Burden of Proof 2: A significant number of patients will opt for the lump sum payment. Why is this true?

  1. All the previous ideas about the massive benefits of opting for lump sum, which ALSO applies to a significant amount of the population—many poor and middle-class patients might choose the 50k lump sum for their family over a few more months of their own life

  2. As described earlier, there are likely intense coercive pressures. And the reason healthcare insurers could be potentially coercive as well is precisely because of earlier incentive analysis: a patient choosing lump sum needs lower costs along with freeing up resources to help more patients and make more profit. Maybe this is choosing not to adopt the latest cutting edge technology for chronic illnesses, or merely the way the doctor describes the options a patient has to choose from.

This means that an already atrociously expensive endeavour could be losing the vast majority of its market. For a profit-driven private pharmaceutical, investing billions of dollars and 30 years into a drug for patients who would rather choose the lump sum instead is simply not a reasonable business strategy. The health insurance company would rather keep pushing its lump sum payment to people rather than buy the drugs and medicine.

So they opt to make more aspirin variants or something, which is a much more assured bang for their buck.

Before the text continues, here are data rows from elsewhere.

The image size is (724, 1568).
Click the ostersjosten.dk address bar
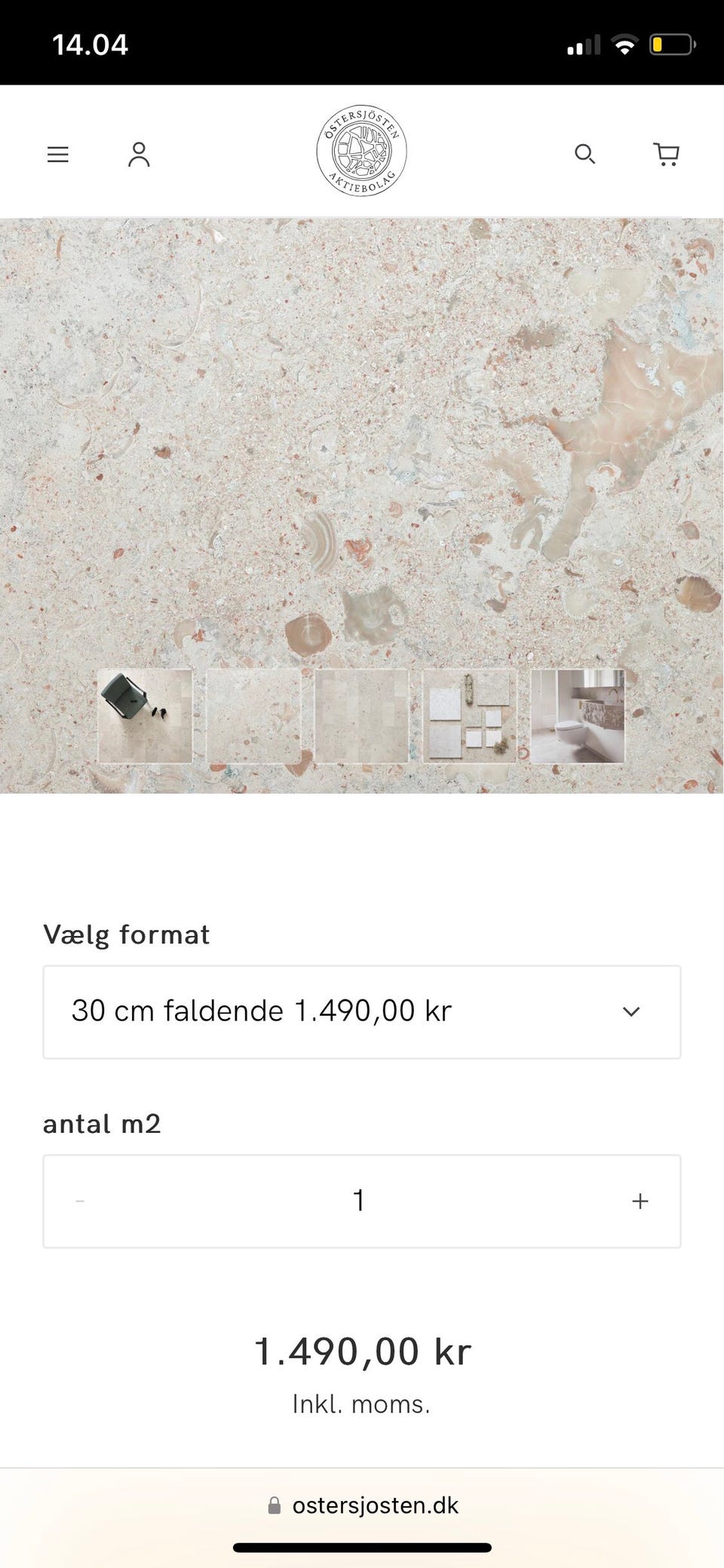[377, 1505]
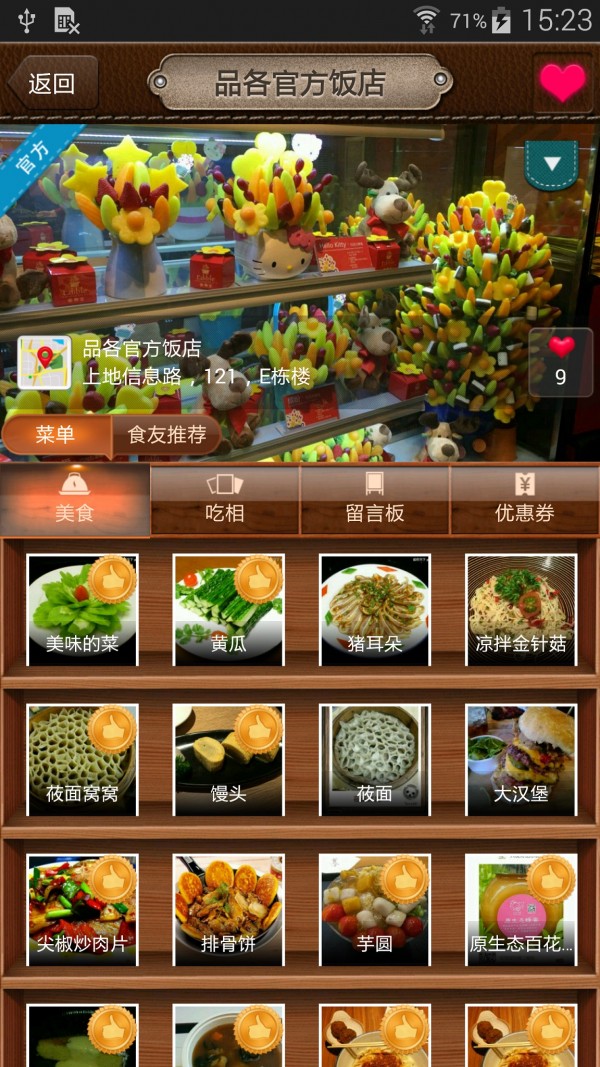Open the map location icon
The height and width of the screenshot is (1067, 600).
44,363
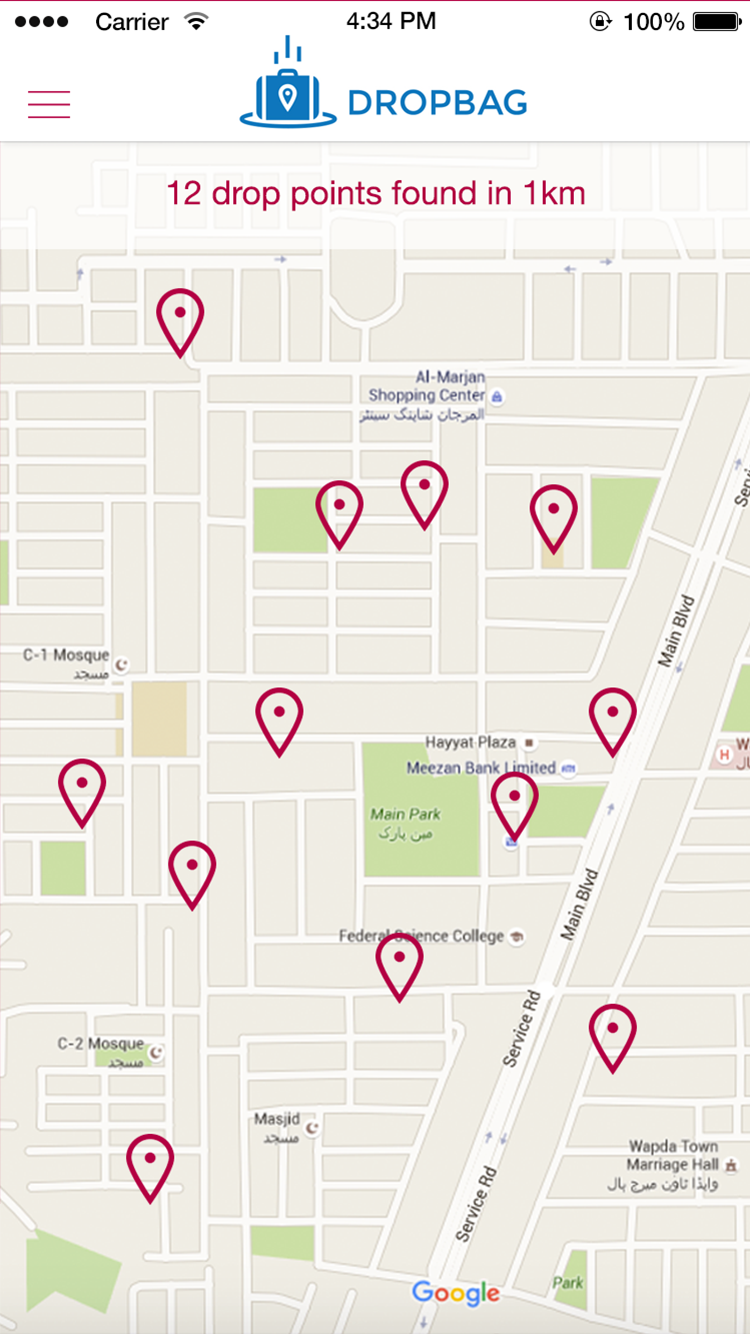This screenshot has height=1334, width=750.
Task: Open the hamburger drawer menu
Action: (x=49, y=104)
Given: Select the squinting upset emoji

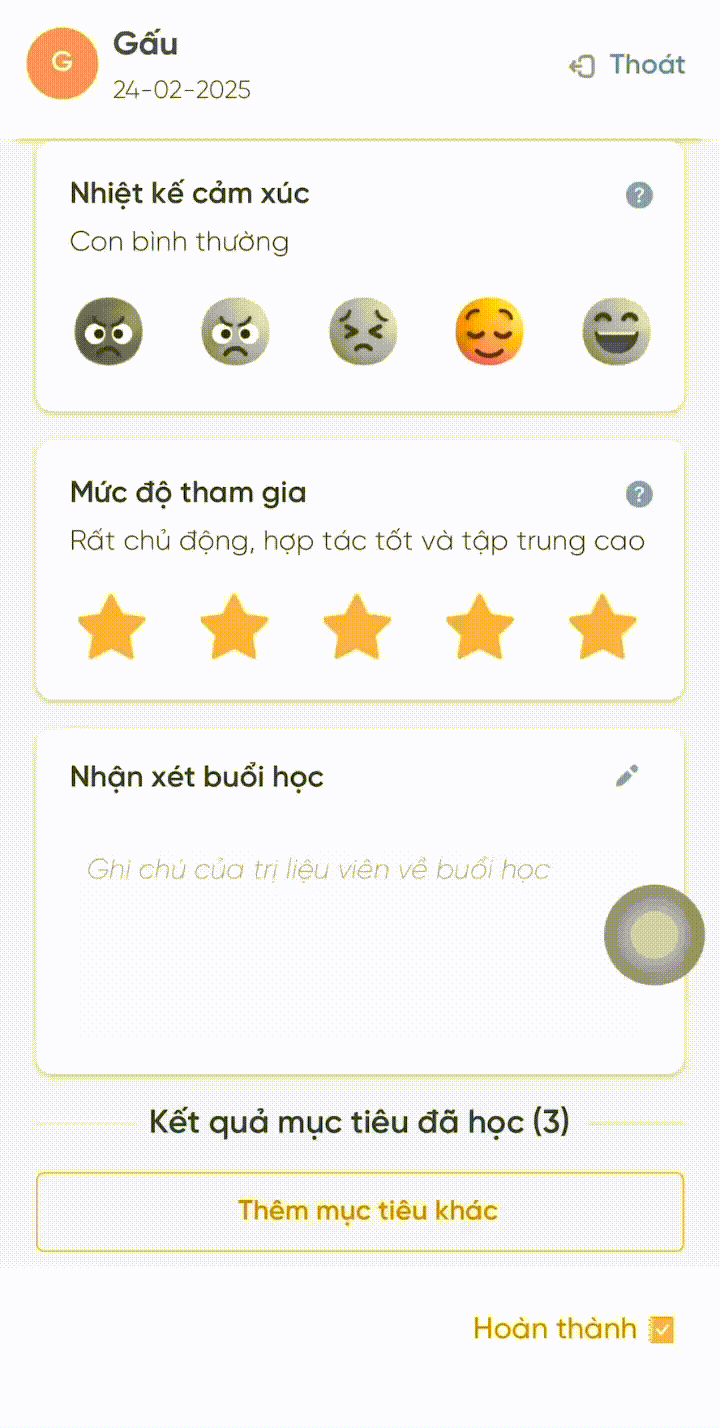Looking at the screenshot, I should click(x=363, y=331).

The drugs and medicine to cure terminal illnesses are never developed. And even if long term they could become cheap and high quality enough to be widely accessible, they never hit the market. This clears every single contention if left standing because there are billions of both born and unborn people who will experience these same diseases in the future. And given the strongest cases for proposition relate to utilitarian outcomes, this case smashes that ball back to the other side of the court. It might be better to offer someone a choice between death and torture today, but if we are able to eliminate both so that our kids won’t have to make that choice, that is clearly the desirable objective.

But let’s not end the analysis here and consider the potential responses to the above argument. These likely include:

  1. Many people, especially those on the wealthier end of the spectrum, are still likely opt to take treatment for the chance to prolong their lives rather than the lump sum, given money doesn’t mean much to them -> these people are most able in society to invest or influence in these types of research as well.

  2. Governments likely subsidize research and development to make up for the lack of private incentives given population needs.

  3. Due to competition, the profit margins of healthcare companies coercing patients to take lump sum will be reduced to near zero in the long term regardless, aka costing the same amount as the drug -> therefore the profit incentives of healthcare providers to coerce patients to choose the lump sum disappears eventually

But the reverse mitigation to these responses comes out as:

  1. The rich of the rich are the 1% of the 1% given the truly wealthy are few in society AND are the ones the least likely to become sick in the first place

  2. Governments hate spending on research and development because they never get to see the long-term benefits that another office probably takes credit for 20 years later

  3. The healthcare industry tends to be quite oligopolistic in nature, with high barriers to entry and very segregated services to customers (e.g. people don’t change health insurance companies every day). Moreover, these patients are terminally ill, so given their limited time, they are unlikely to have the bargaining leverage in time to ensure exact market prices for lump sum payments. This also relies on the assumption the medicine/drugs have been developed in the first place, which is downstream of this argument that proves they never are

In the end, I think the case against offering the lump sum payment is stronger, at least in ‘debateland.’ The future patients argument is a very clever argument and workaround to the burden proposition set out in this dilemma when proven correctly and in all its parts. 

Inspired by HWS 2016 Round Robin Finals.